Article Figures & Data
Figures
- Figure 1.
Light micrographs showing periodic acid-Schiff staining of glomeruli counterstained with hematoxylin from Akita (Ins2+/C96Y/B2R+/+) and Akita (Ins2+/C96Y/B2R-/-) genotypes. B2R, bradykinin 2 receptor.
- Figure 2.
Modular organization of ShcA isoforms. CH, collagen-homologous; PTB, phosphotyrosine binding domain; SH, Src homology.
- Figure 3.
Periodic acid-Schiff (PAS) staining of kidney sections. The Ins2 mutation alone increases accumulation of PAS-positive matrix at 12 months of age, which is enhanced by the absence of the bradykinin 2 receptor. The p66 null mutation attenuates renal histological changes at corresponding intervals: nodular PAS-positive matrix (black arrows in Akita and double mutant Akita [DMA]), mesangiolysis (yellow arrows in Akita and DMA), tubular dilation (blue arrow in DMA), and microaneurysm (arrowhead in DMA). The scale bar is 10 μm. The insert shows the histologic analysis of glomerulosclerosis by semiquantitative morphometric analysis. Results are presented as mean ± standard deviation; n=5 in each group; P<0.01 Akita (Ins2+/C96Y) vs p66 knockout (KO) Akita (p66-/-/Ins2+/C96Y); P<0.001 DMA (Ins2+/C96Y/B2R-/-) vs triple mutant Akita (TMA) (p66-/-/Ins2+/C96Y/B2R-/-). WT, wild type.
- Figure 4.
The p66 null mutation attenuates urine albumin excretion. Results are presented as mean ± standard deviation; n=5 in each group. P<0.001 Akita (Ins2+/C96Y) vs p66 knockout (KO) Akita (p66-/-/Ins2+/C96Y); P<0.001 double mutant Akita (DMA) (Ins2+/C96Y/B2R-/-) vs triple mutant Akita (TMA) (p66-/-/Ins2+/C96Y/B2R-/-).
- Figure 5.
Trichrome staining of the renal cortex. Double mutant Akita (DMA) mice (Ins2+/C96Y/B2R-/-) show increased interstitial fibrosis at 12 months of age, whereas the p66 null mutation attenuates interstitial fibrosis at corresponding intervals. The scale bar is 50 μm. The insert shows the histologic analysis of interstitial fibrosis assessed by semiquantitative evaluation. Results are presented as mean ± standard deviation; n=5 in each group. P<0.001 Akita vs p66 knockout (KO) Akita; P<0.001 DMA vs triple mutant Akita (TMA) (p66-/-/Ins2+/C96Y/B2R-/-). WT, wild type.
- Figure 6.
Podocyte number/glomerulus. WT1 (Wilms tumor 1) is expressed in the podocyte nucleus only.
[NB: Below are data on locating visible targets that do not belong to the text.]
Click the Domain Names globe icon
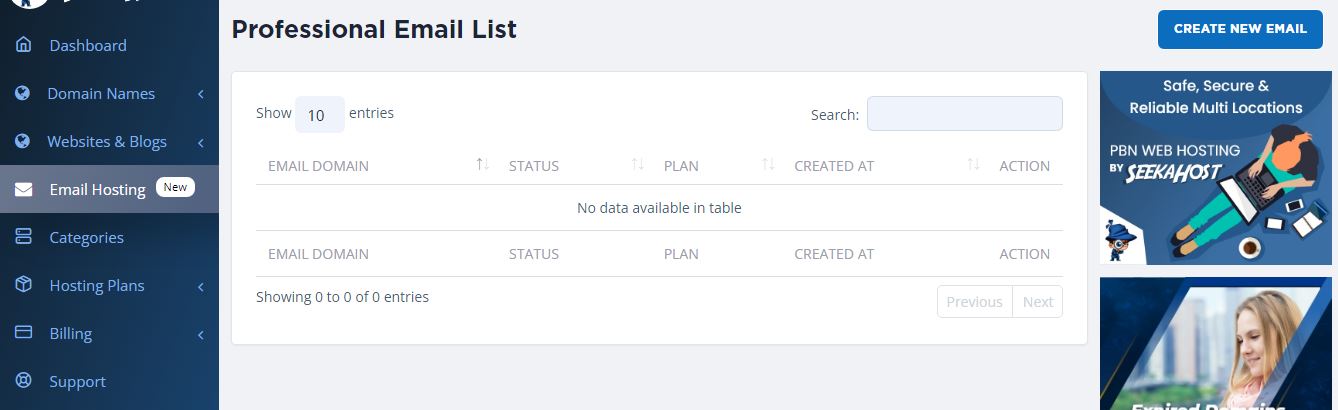click(24, 93)
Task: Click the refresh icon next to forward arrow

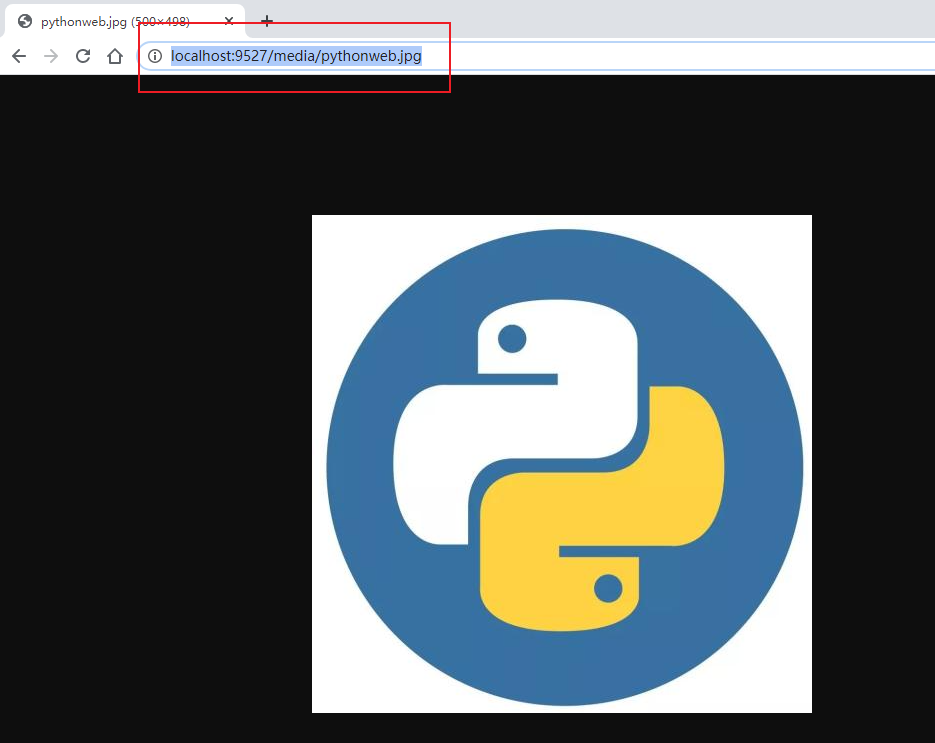Action: [x=83, y=56]
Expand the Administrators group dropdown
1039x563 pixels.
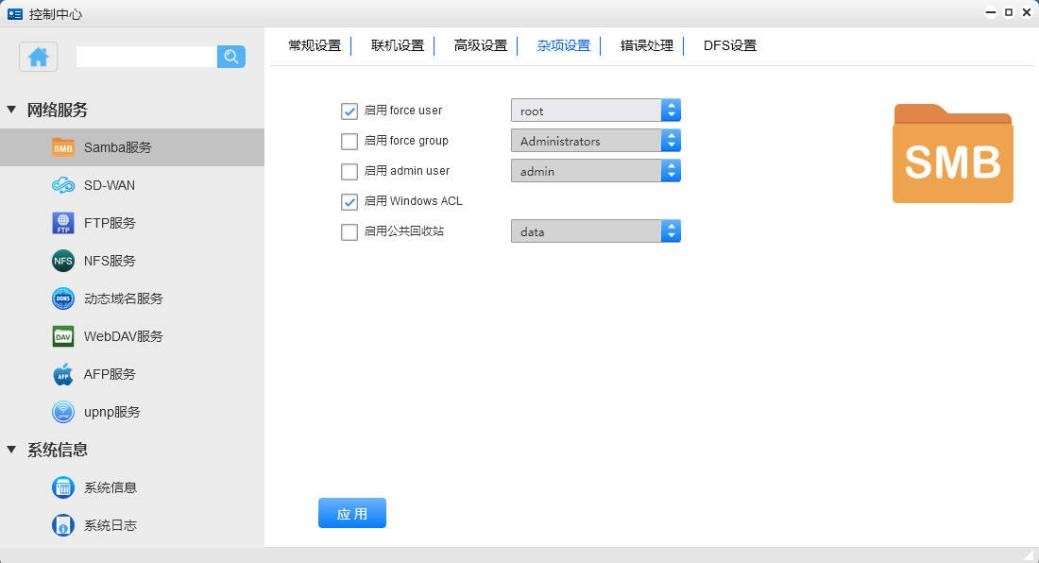595,141
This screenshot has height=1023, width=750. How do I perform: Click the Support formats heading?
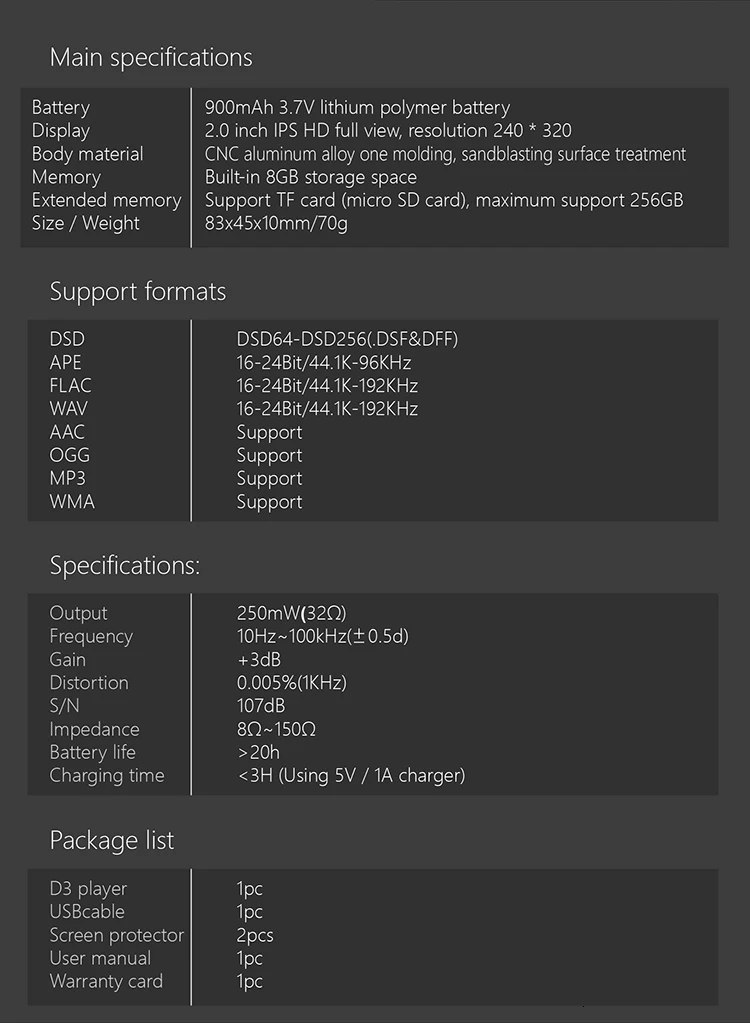coord(138,291)
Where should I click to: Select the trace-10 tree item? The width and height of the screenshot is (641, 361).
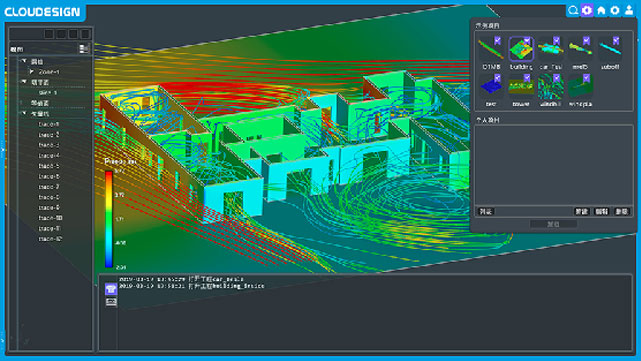pyautogui.click(x=50, y=218)
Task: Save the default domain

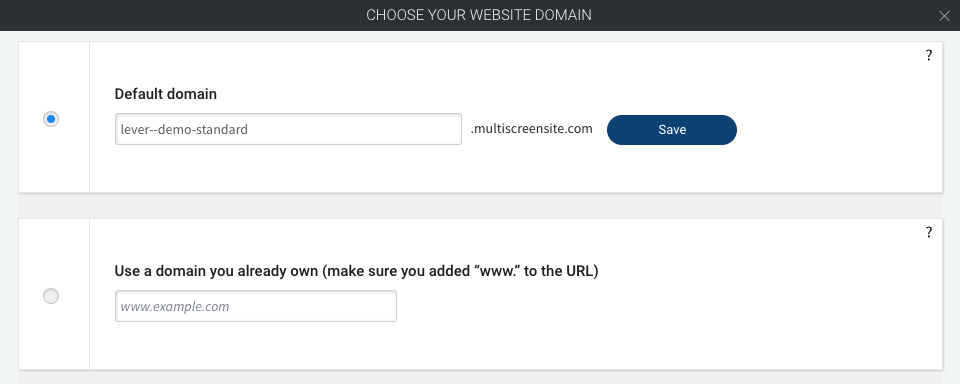Action: (x=672, y=130)
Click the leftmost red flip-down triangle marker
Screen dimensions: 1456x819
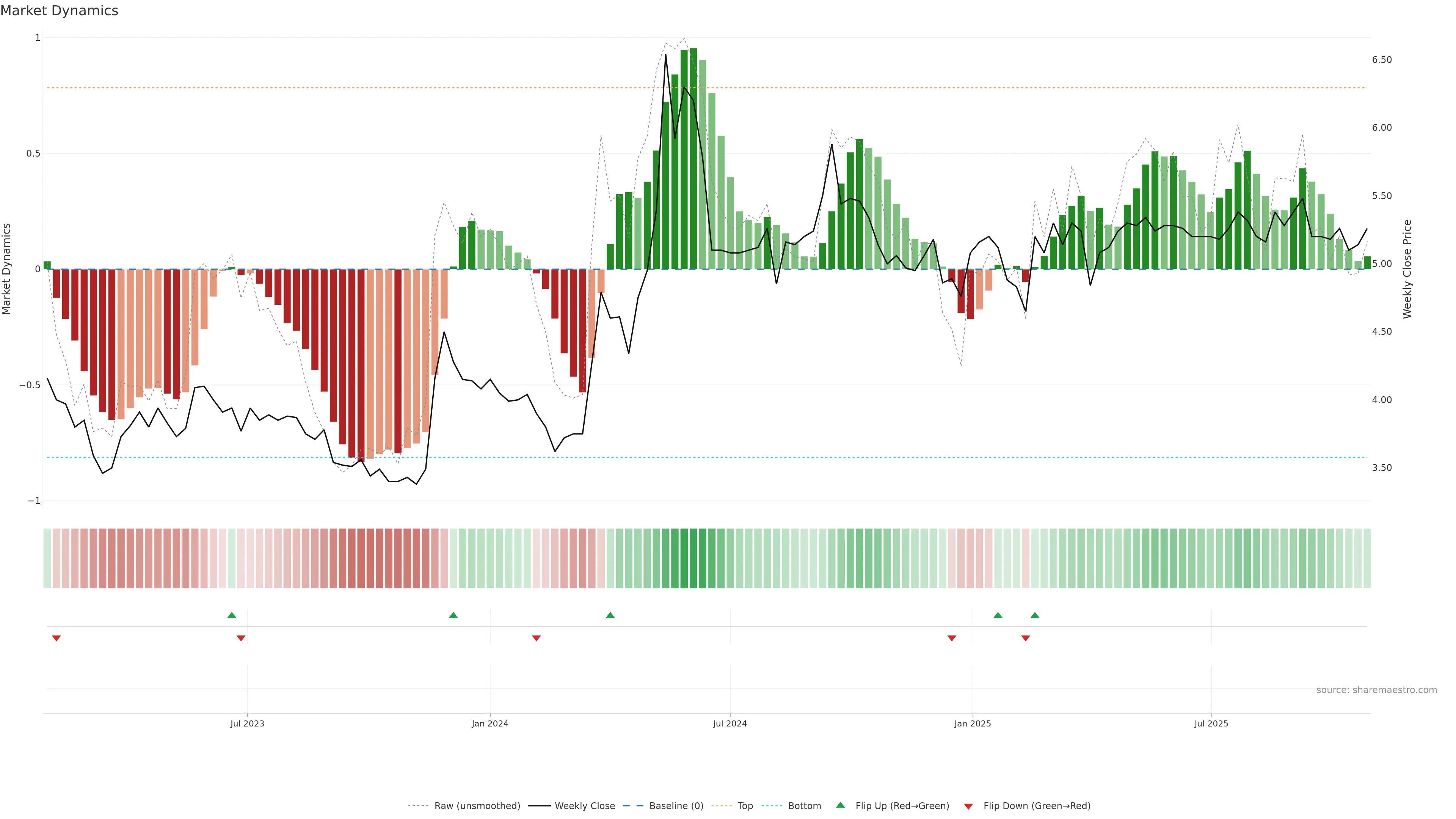[56, 638]

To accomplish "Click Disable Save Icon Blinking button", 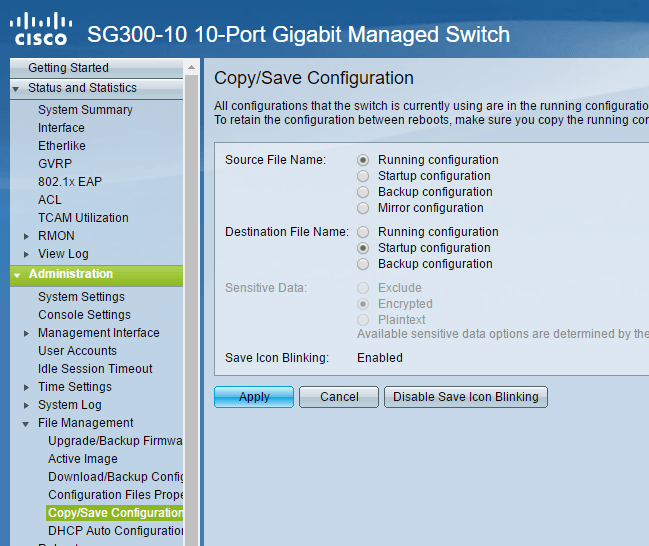I will click(465, 397).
Marker-expressing nuclei were counted in the kidneys of Akita mice. Results are presented as mean ± standard deviation; n=5 in each group. Thirty glomeruli from each mouse were analyzed; P<0.001 p66 knockout (KO) Akita (p66-/-/Ins2+/C96Y) vs Akita (Ins2+/C96Y); P<0.001 double mutant Akita (DMA) (Ins2+/C96Y/B2R-/-) vs triple mutant Akita (TMA) (p66-/-/Ins2+/C96Y/B2R-/-). Confocal images of glomeruli show the podocyte-specific marker synaptopodin (red), podocyte nuclear marker WT1 (green), and nuclear counterstain DAPI (blue) in kidney sections at 12 months of age. Merge shows the expression of synaptopodin, WT1, and DAPI.
- Figure 7.
(A) Representative immunoblot analysis of ShcA isoforms in conditionally immortalized differentiated human podocytes (CIDHPs) stably transfected with p66 shRNA. (B) CIDHP/p66 shRNA shows inhibition of HG-induced reactive oxygen species (ROS) metabolism. (C) Quantitative analysis of ROS. (D) CIDHP/p66 shRNA shows inhibition of HG-induced apoptosis signal, *P<0.01. EV-CIDHP, empty vector-transduced conditionally immortalized differentiated human podocytes; HG, high glucose (40 mM); Manni, mannitol; NG, normal glucose (5 mM); OD, optical density.
- Figure 8.
Representative immunoblot analysis of sirtuin 1 (SIRT1) deacetylase and acetylation of lysine-382 of p53 protein. SIRT1 expression is downregulated in Akita diabetic mice but restored in p66 knockout mice. Similarly, the expression of acetyl p53 is upregulated in Akita diabetic mice but returns to normal expression levels in p66 knockout mice. β-actin was used as a loading control. KO, knockout; WT, wild type.